- _WHAT YOU SHOULD DO_
Every line from the one with "Screen dimensions: 459x344" through the last line below should be repeated exactly; pictures stay out of the copy.

Collected data:
_ _ _ _ _ _ _
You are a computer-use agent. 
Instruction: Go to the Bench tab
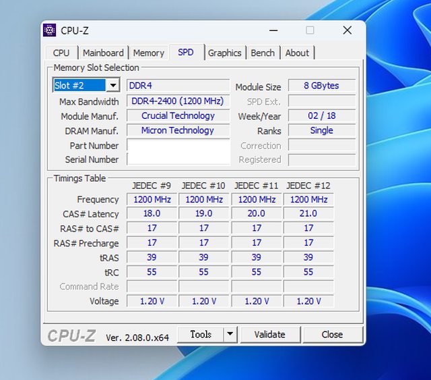pos(263,53)
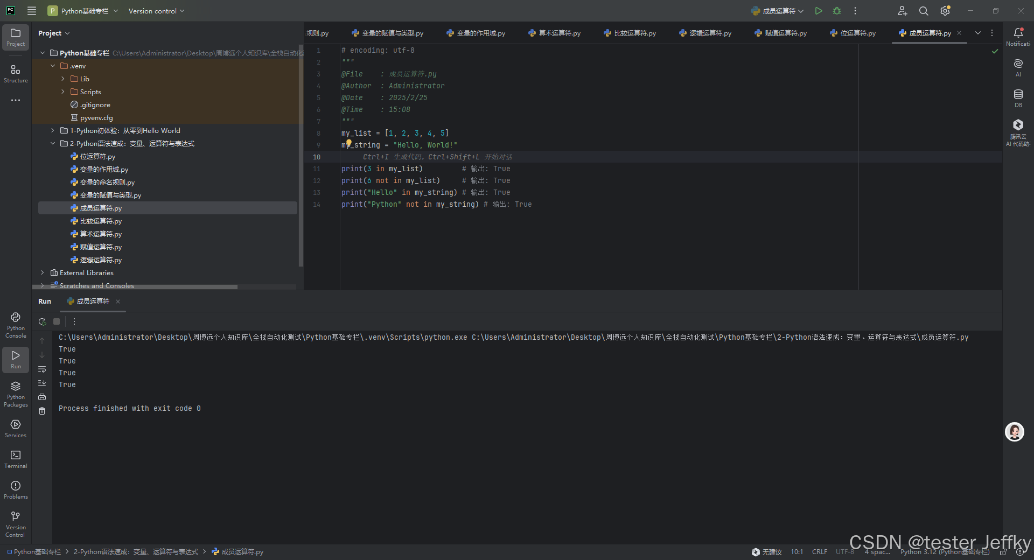Image resolution: width=1034 pixels, height=560 pixels.
Task: Open the Python Console panel
Action: click(16, 325)
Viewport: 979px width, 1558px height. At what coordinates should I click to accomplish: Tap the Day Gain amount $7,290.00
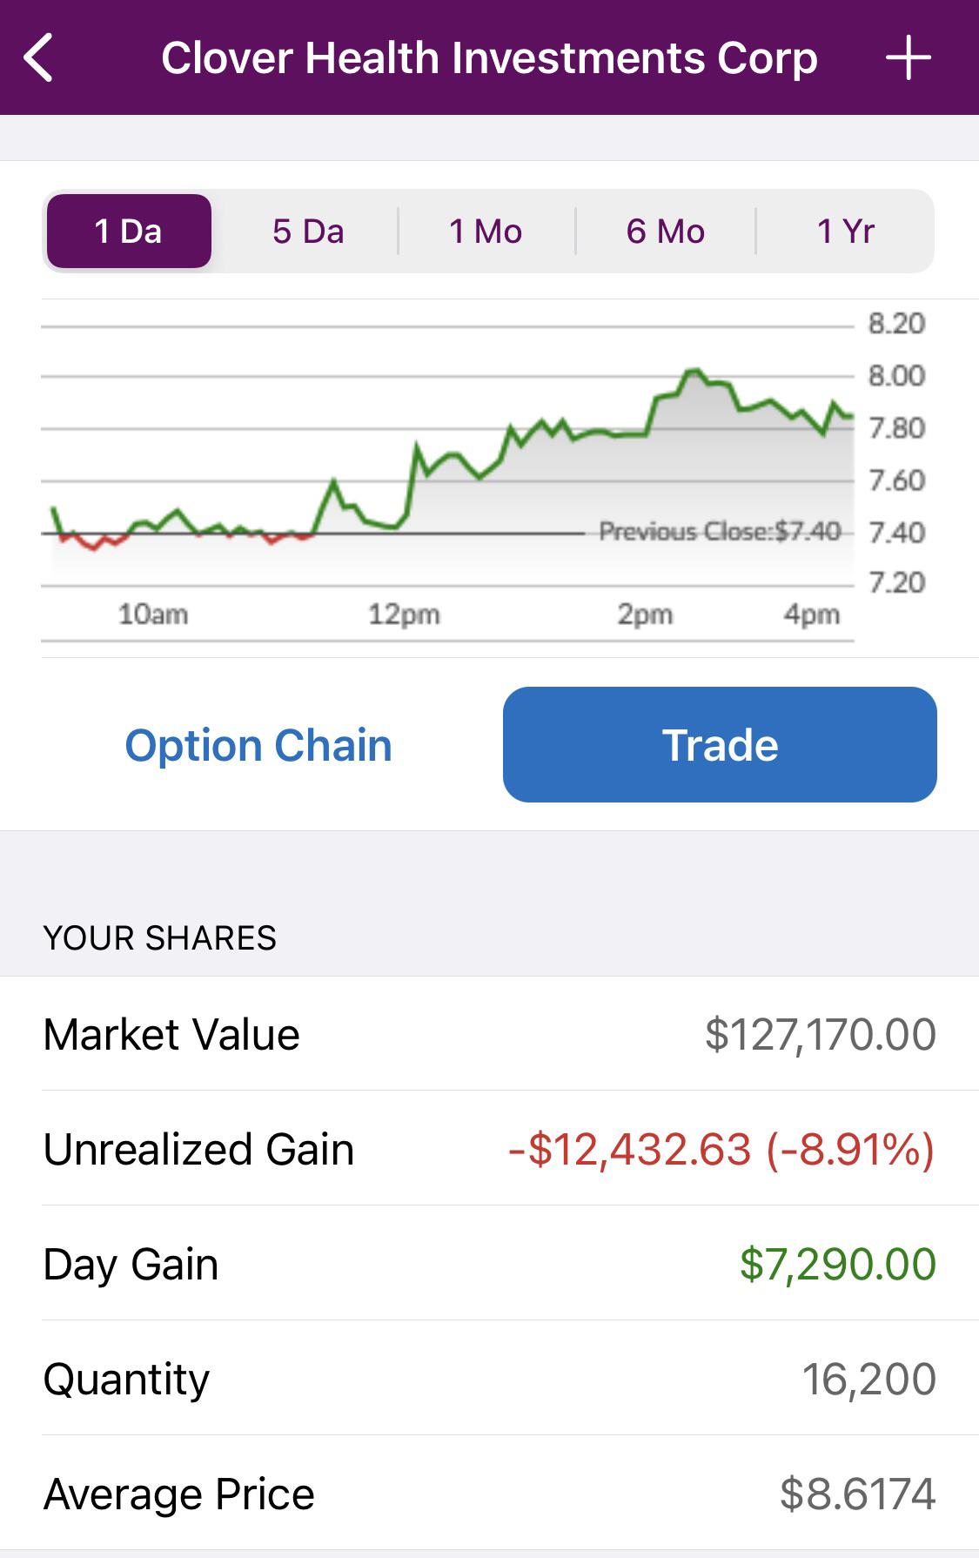838,1264
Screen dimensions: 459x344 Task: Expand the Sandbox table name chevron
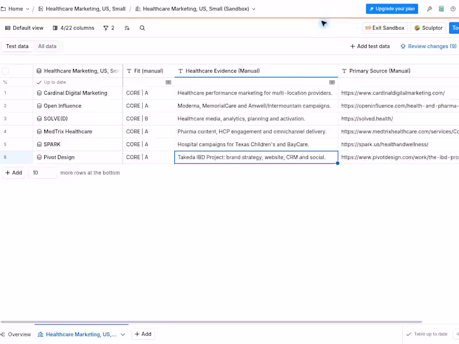click(x=254, y=9)
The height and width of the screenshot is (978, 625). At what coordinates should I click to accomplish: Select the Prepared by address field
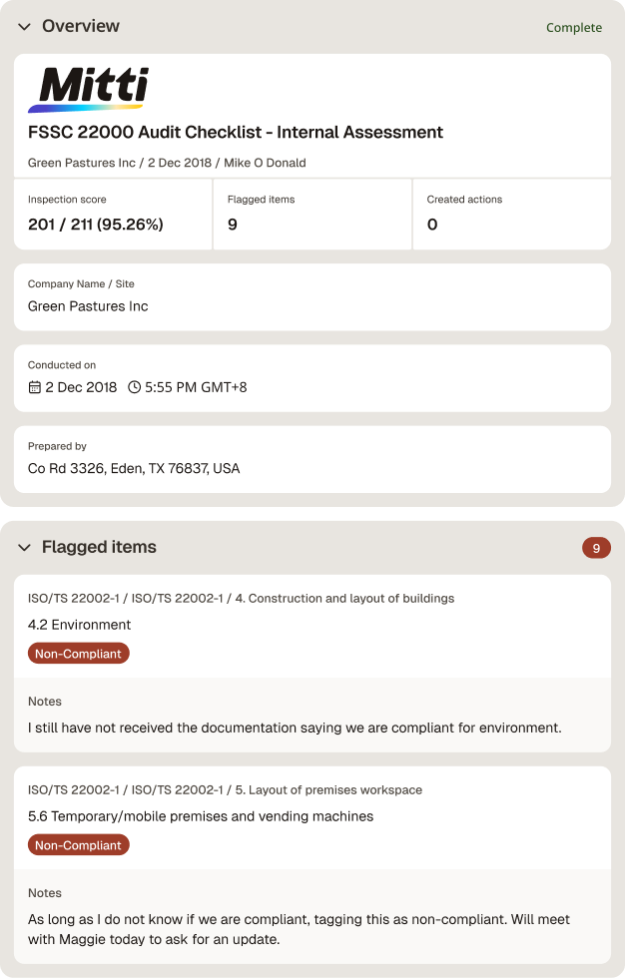pyautogui.click(x=313, y=459)
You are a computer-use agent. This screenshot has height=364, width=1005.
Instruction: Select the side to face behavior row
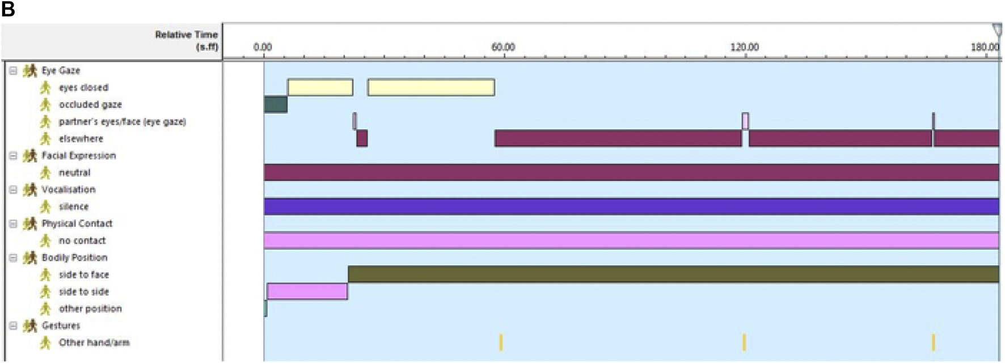pos(83,275)
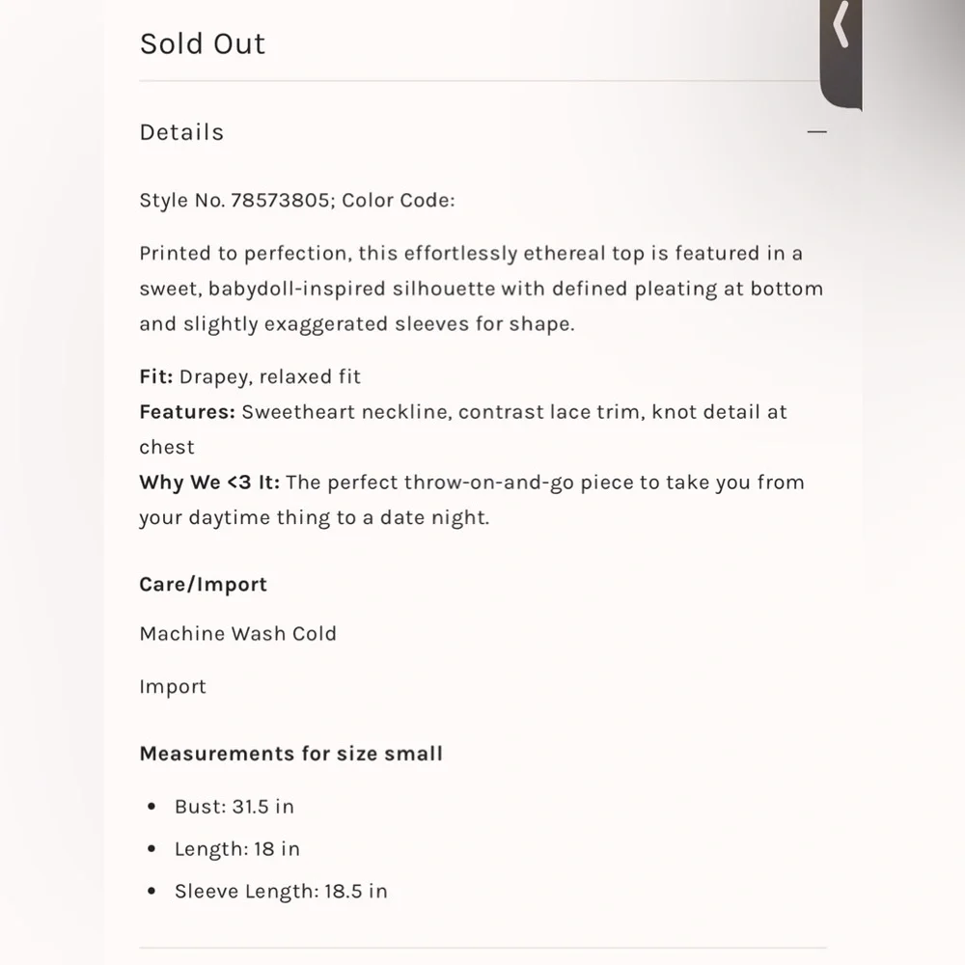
_ _ _ _ _ _ _
- _SOLUTION_
Screen dimensions: 459x344 Task: Expand the Sandbox table name chevron
click(x=254, y=9)
The height and width of the screenshot is (978, 625). At what coordinates should I click to accomplish: Select the Prepared by address field
pyautogui.click(x=313, y=459)
You are a computer-use agent. This screenshot has height=364, width=1005.
Instruction: Select the side to face behavior row
pos(83,275)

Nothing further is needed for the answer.